Oregon priest who spent $3K to destroy AR-15 may have broken background check law

Rev. Jeremy Lucas of Christ Church Episcopal Parish in Lake Oswego really like raffle tickets and AR-15s crafted into objets d'art (Phpto: Lake Oswego Review)

Rev. Jeremy Lucas of Christ Church Episcopal Parish in Lake Oswego really like raffle tickets and AR-15s crafted into objets d’art (Phto: Lake Oswego Review)

A Portland area priest who coughed up $3,000 in a charitable raffle so that the AR-15 would not get a chance to run free and “be used to kill kids in schools” is now under investigation.

As previously reported by Guns.com, Rev. Jeremy Lucas of Christ Church Episcopal Parish in Lake Oswego went all-in on the raffle madness in July and showed just how deep his own love for the community was by throwing $3,000 in the plate for a girls’ softball team, coming away with the lucky ticket to a new AR-15.

Instead of putting the gun in his collection, the good Rev. Lucas told local media he intended to destroy the firearm, saying, “There are millions of guns, I know that. But this gun will never be used to kill kids in schools, kill people in a movie theater, kill people at an office party or at any other place of mass shootings.”
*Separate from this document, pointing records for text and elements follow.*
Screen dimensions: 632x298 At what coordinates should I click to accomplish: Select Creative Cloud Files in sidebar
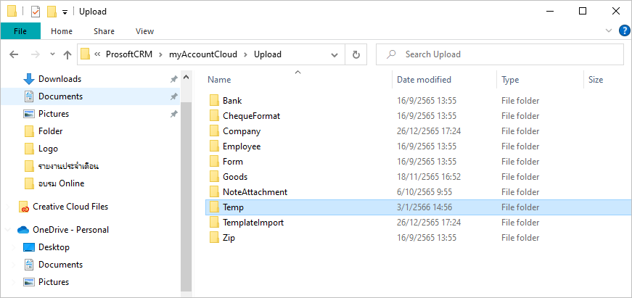tap(70, 207)
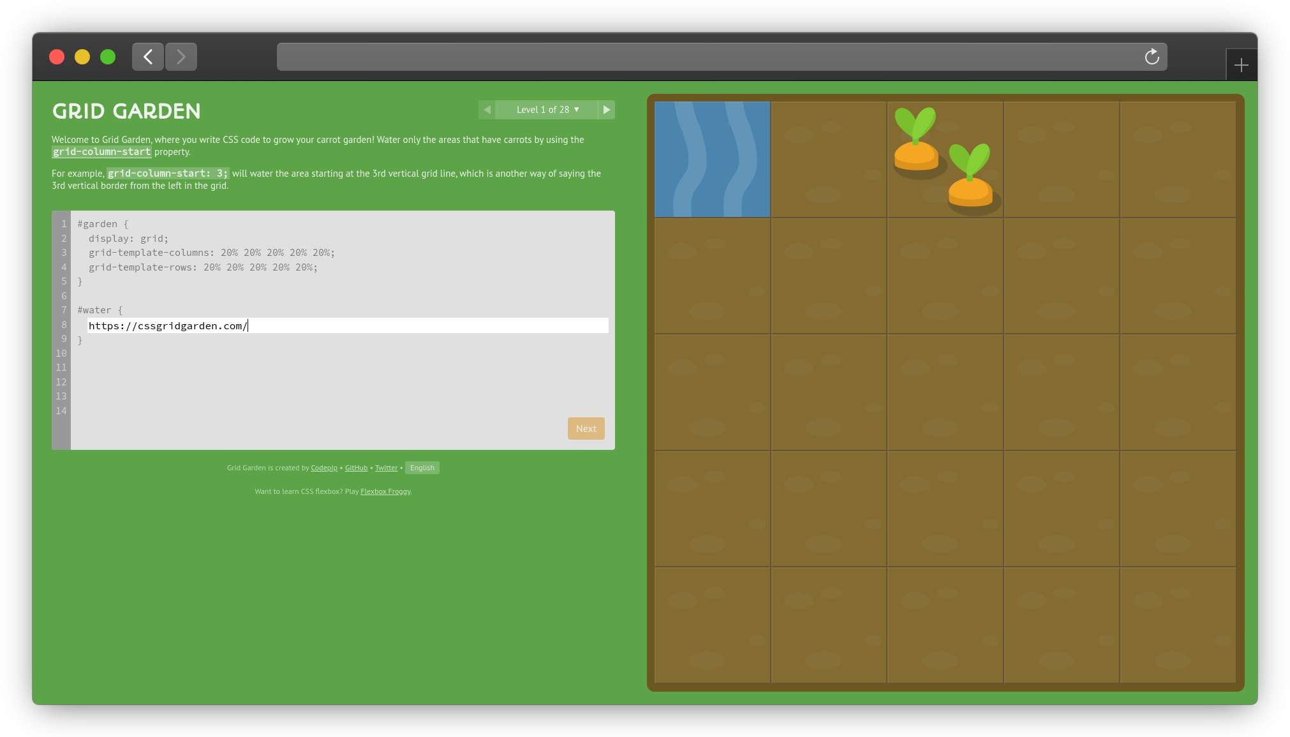Expand the level selector dropdown
The image size is (1290, 737).
coord(547,109)
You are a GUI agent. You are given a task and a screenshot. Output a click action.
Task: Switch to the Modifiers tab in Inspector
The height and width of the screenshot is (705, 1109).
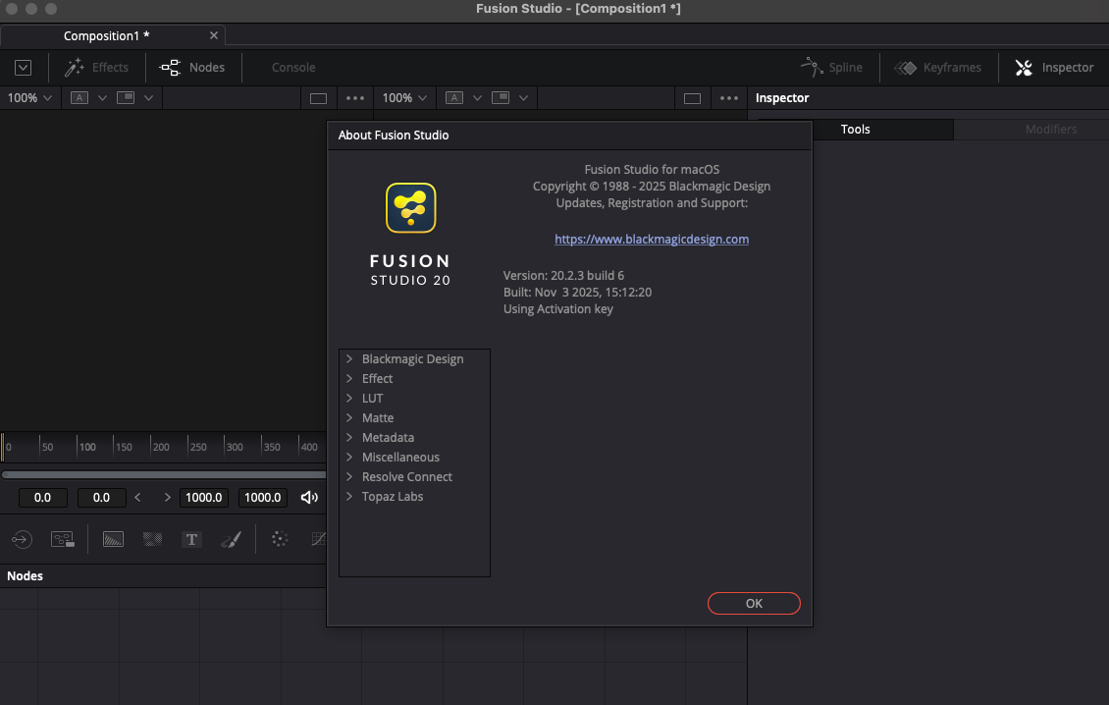(1050, 130)
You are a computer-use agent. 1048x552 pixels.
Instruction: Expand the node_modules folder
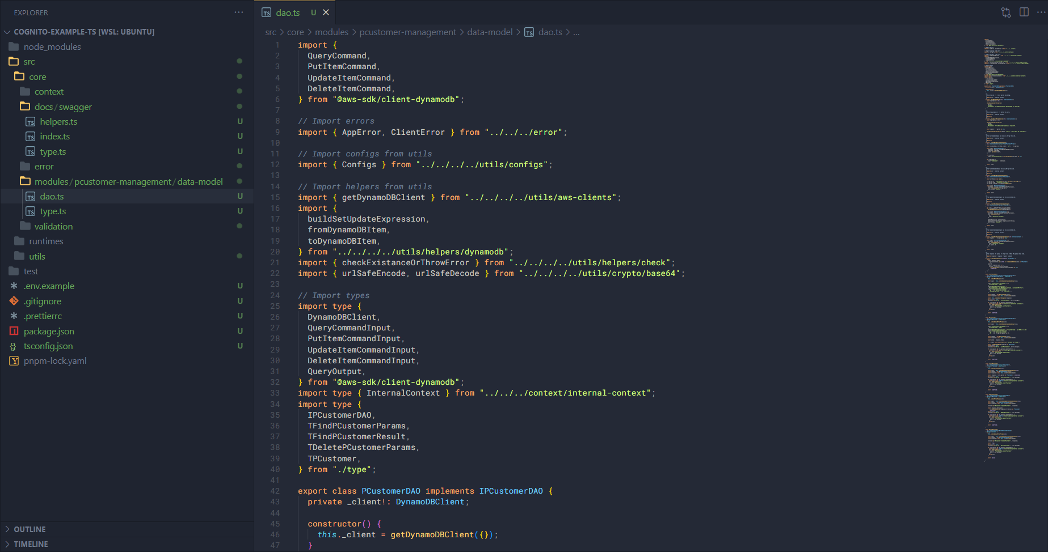[x=52, y=47]
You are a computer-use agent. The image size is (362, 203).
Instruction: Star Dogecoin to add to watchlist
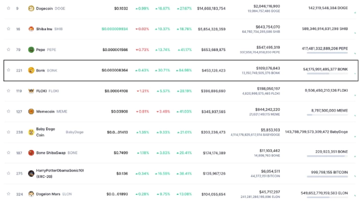point(8,8)
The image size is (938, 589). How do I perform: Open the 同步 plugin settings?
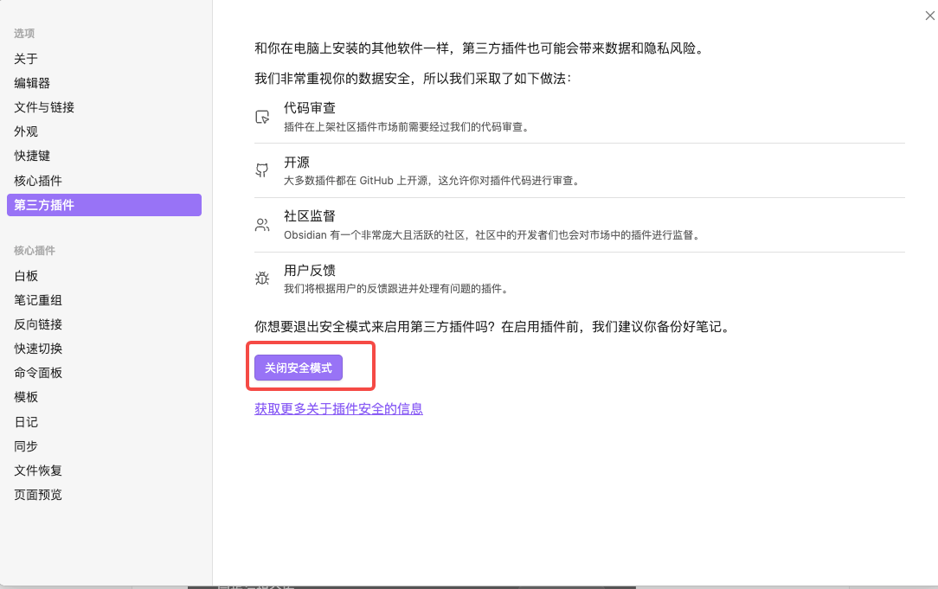coord(25,445)
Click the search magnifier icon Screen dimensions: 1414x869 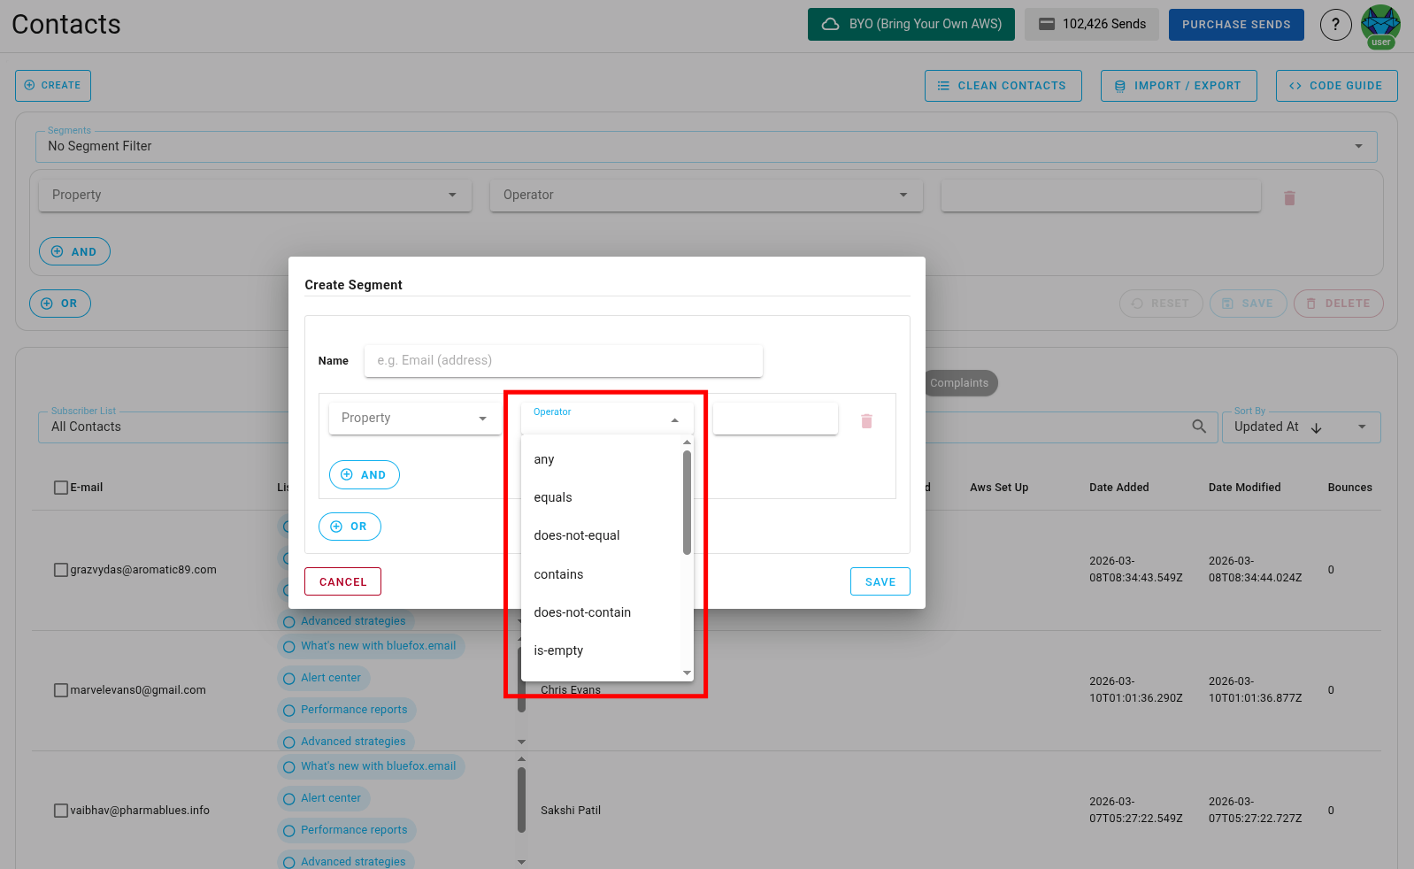pyautogui.click(x=1199, y=427)
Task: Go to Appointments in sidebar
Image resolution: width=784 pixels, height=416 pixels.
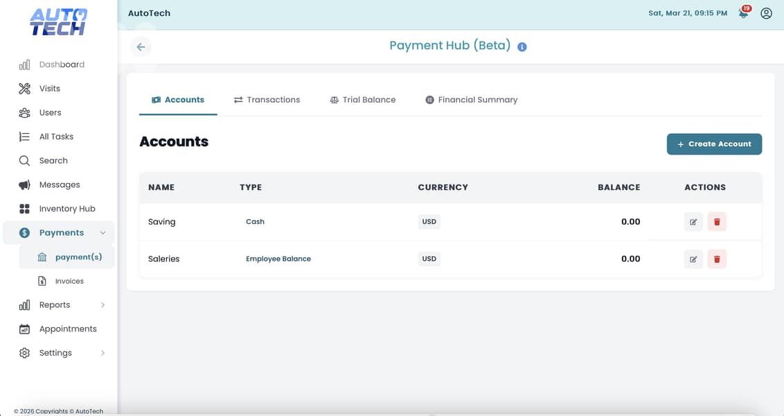Action: tap(67, 329)
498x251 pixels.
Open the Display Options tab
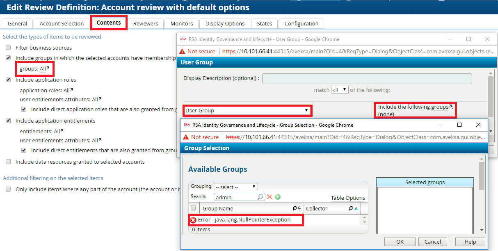point(225,24)
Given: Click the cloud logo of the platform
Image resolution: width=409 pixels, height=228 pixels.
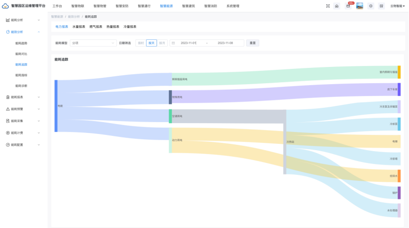Looking at the screenshot, I should pos(5,6).
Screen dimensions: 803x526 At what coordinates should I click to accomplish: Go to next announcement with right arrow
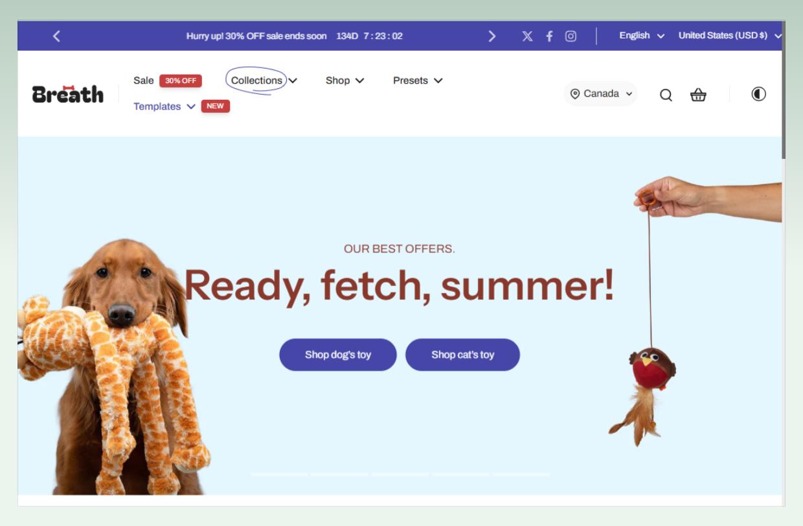click(492, 36)
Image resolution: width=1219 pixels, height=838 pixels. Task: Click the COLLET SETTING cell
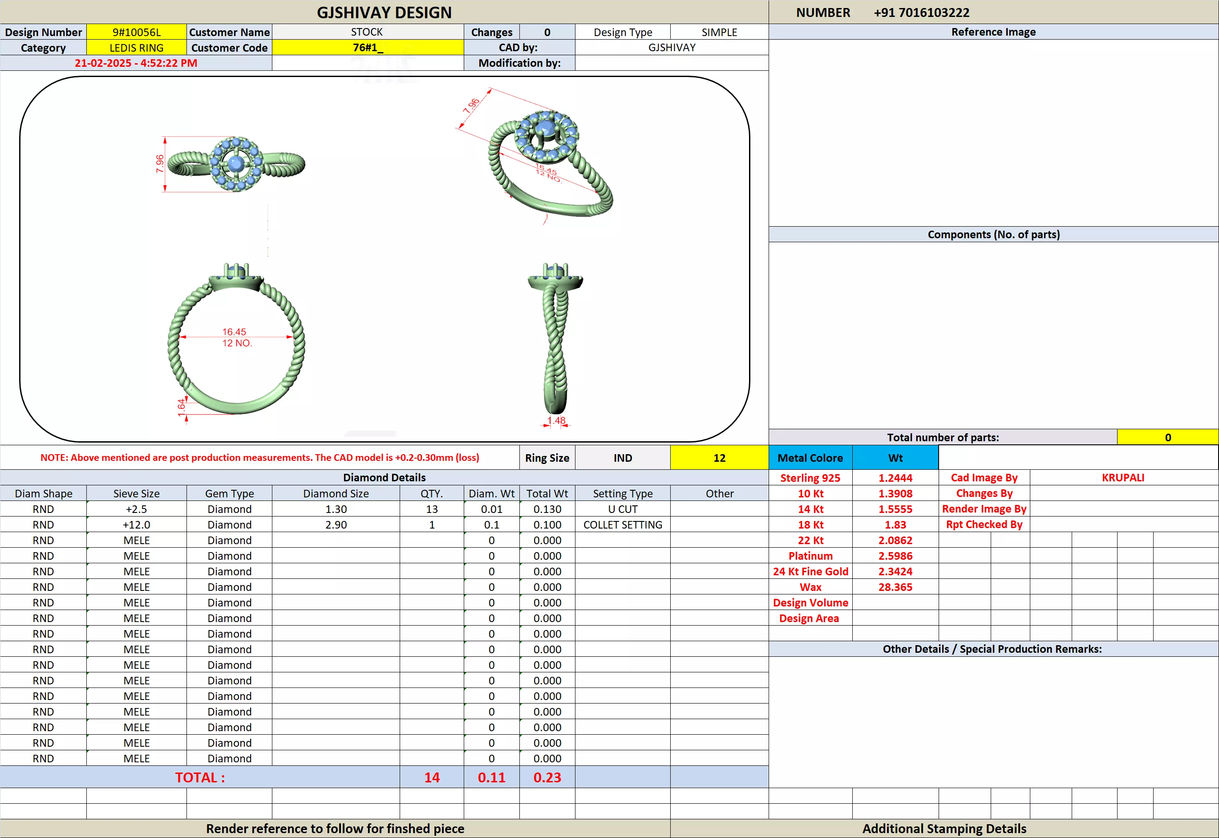click(622, 525)
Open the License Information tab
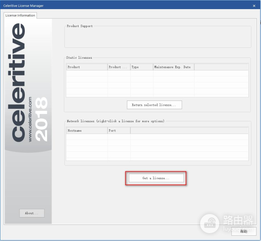261x241 pixels. 20,15
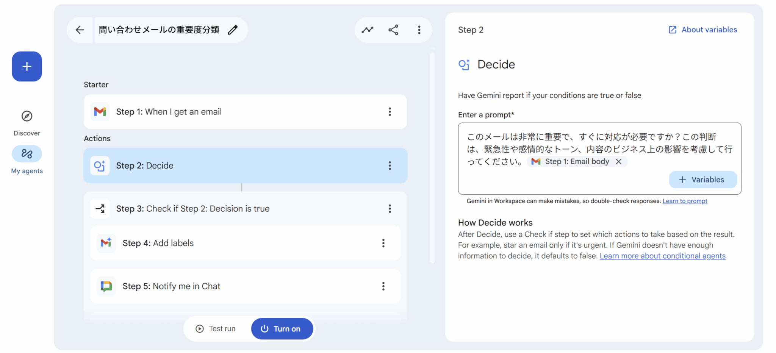Turn on the agent
The image size is (776, 353).
coord(282,329)
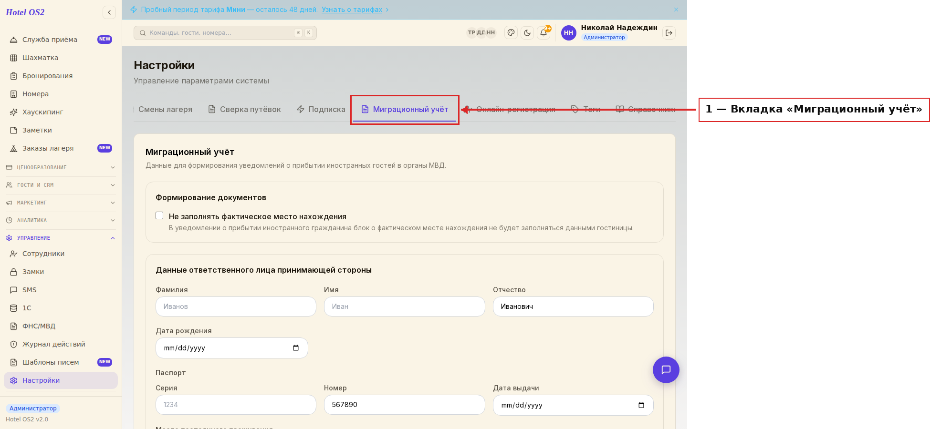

However, as reported by the Lake Oswego Review, Lucas may have broken the state’s new and confusing expanded background check law by asking a parishioner to store the gun while he arranged its transformation into a art object without first going through a mandated check.

Under the new law, all private gun transfers must take place through licensed firearms dealers who would perform background checks. There are some narrow exceptions for family transfers, brief loans at shooting ranges, law enforcement, and – in some cases – inherited firearms, but disregarding these, all others must go through a dealer.

Local police have passed complaints about Lucas to the Oregon State Police, which is responsible for deciding whether to conduct an investigation into accusations the 2015 Oregon Firearms Safety Act was violated.

“I have discussed the matter with the Oregon State Police and am coordinating follow-up with that agency,” Lake Oswego Police Chief Don Johnson told The Review on Saturday, adding that “neither the Lake Oswego Police Department nor the Oregon State Police can comment on ongoing queries of this nature.”

As for Lucas, he is eager to cooperate “with any investigation that the Oregon State Police wants to have.”

Those who conduct a transfer without a background check and federal paperwork would risk a Class A misdemeanor for their first offense, which could lead to up to a year in jail and fines of up to $6,250. Subsequent violations would be a felony that could earn the violator up to five years in state prison.